The two men were crammed along with twelve others in the back of a windowless van. They jounced uncomfortably on their hard seats as the nondescript vehicle turned off the New Jersey turnpike. The road soon became rough.

"It's what you do business with," Cal said knowingly. "I looked it up. And without drugs, we're out of business." He sounded almost disappointed.

"We'd find something else to do," Randy insisted dryly.

"You, maybe. Not me. I've been in this business nearly thirty years. It'd be hard for me to find something else. At my age, it's hard to change."

"You're old enough. Why don't you put in for a desk job?"

Cal laughed. "That'd be even harder. No, my only hope is that the drugs hold out until I retire." A few hard faces glanced his way.

"Joking," Cal said, raising his hands defensively. "Jeez, you guys've gotta learn to lighten up."

One of the young men held Cal's gaze for a long time. He was still scowling when he finally turned away.

Cal shook his head. So serious.

The young men in the truck all wore matching windbreakers. The letters DEA were printed in block letters across the back. Cal wore one, as well.

He'd worn some form of official ID for most of his life. From his stint in the Navy, he'd gone straight to the Drug Enforcement Administration. Most of the men who surrounded him now were still watching Saturday-morning cartoons when Cal was going on his first hippie drug raids.

Thirty years of undercover, crappy pay and putting his life on the line on an almost daily basis. And the drug problem had only gotten worse.

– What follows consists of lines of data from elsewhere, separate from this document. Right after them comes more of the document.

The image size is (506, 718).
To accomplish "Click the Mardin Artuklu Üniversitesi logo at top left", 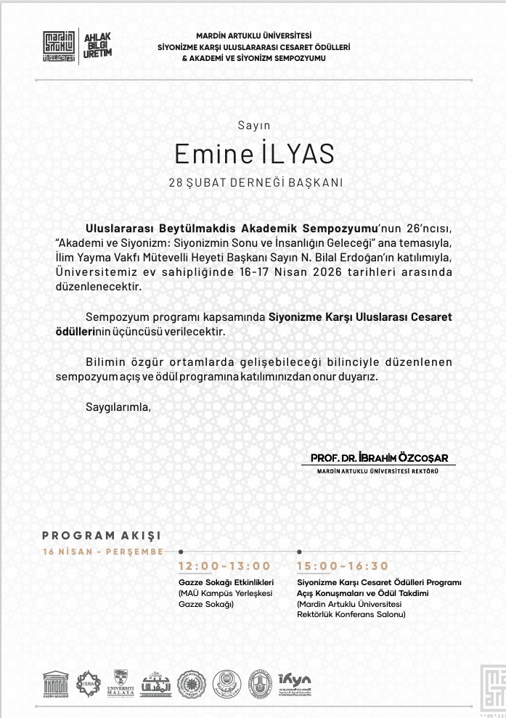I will click(x=60, y=46).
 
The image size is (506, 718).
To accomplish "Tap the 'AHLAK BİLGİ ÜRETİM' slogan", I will click(x=98, y=46).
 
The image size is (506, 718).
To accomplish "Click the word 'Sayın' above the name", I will click(x=253, y=126).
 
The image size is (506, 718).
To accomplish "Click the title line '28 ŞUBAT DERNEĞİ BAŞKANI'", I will click(x=255, y=184).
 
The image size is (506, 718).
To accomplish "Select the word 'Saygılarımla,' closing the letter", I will click(x=118, y=407).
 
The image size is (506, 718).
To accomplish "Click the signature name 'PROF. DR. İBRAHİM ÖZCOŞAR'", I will click(x=379, y=458).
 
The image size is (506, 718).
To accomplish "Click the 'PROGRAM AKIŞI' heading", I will click(x=101, y=536).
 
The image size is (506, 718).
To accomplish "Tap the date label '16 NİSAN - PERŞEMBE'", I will click(x=102, y=552).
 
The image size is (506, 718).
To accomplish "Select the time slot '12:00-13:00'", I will click(x=224, y=566).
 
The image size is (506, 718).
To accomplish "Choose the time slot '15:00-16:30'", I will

These days, people would drink a gallon of cough syrup if they thought they could get a buzz off it. Cal had heard of kids sealing their nostrils shut while sniffing glue, housewives who had been hospitalized after guzzling rubbing alcohol and one case where a teenager had died after sucking on the nozzle of a can of spray paint.

Society was crumbling. Cal Dreeder was charged with the impossible job of holding it together. As a result, Cal had been depressed for more years than he cared to remember.

The young punks around him didn't get his bitter joke. It had been a stupid thought. Drugs weren't going anywhere. Not as long as there were people willing to pump the junk into their veins and snort it up their noses. Not as long as there were creeps eager to push it in schoolyards and playgrounds. And especially not as long as it was profitable for the bigwig scum-suckers abroad and at home who supplied it.

No, Cal Dreeder's job was secure. And on this mid-January night on a back road in Jersey, the cold stink of the factories in the distant frozen swamps curling on winter's wind into the van's fetid air, the thought that he would never be out of work filled Cal with an infinite sadness.

They drove for another half hour.

The road became almost impassable. The men who were sitting were practically thrown from their seats. Those standing banged their heads on the steel roof more than once.

"They could've picked a better location," one of the young men complained.

"Better for who?" another grunted.

Eventually, the van slowed to a stop. What little conversation that had been going on within the confines of the truck died along with the engine.

Guns were pulled out of holsters. Safeties were thumbed off. The men formed a silent sweating row as the side door of the van rolled open.


The voice of the DEA field agent in charge was a soft growl. The men dutifully piled from the van. Cal felt a small knot deep in the pit of his stomach when he saw the dull amber squares through the naked trees. The light shone through the windows, casting weird shadows around the nearby frozen woods.

On the surveillance photographs he'd seen, the building looked as if it had been an airport hangar at one time. If so, there was no sign of the airstrip it had served. It might have been used by a crop duster during some bygone age in the Garden State. Now, it was just another rotting hovel commandeered by society's dregs.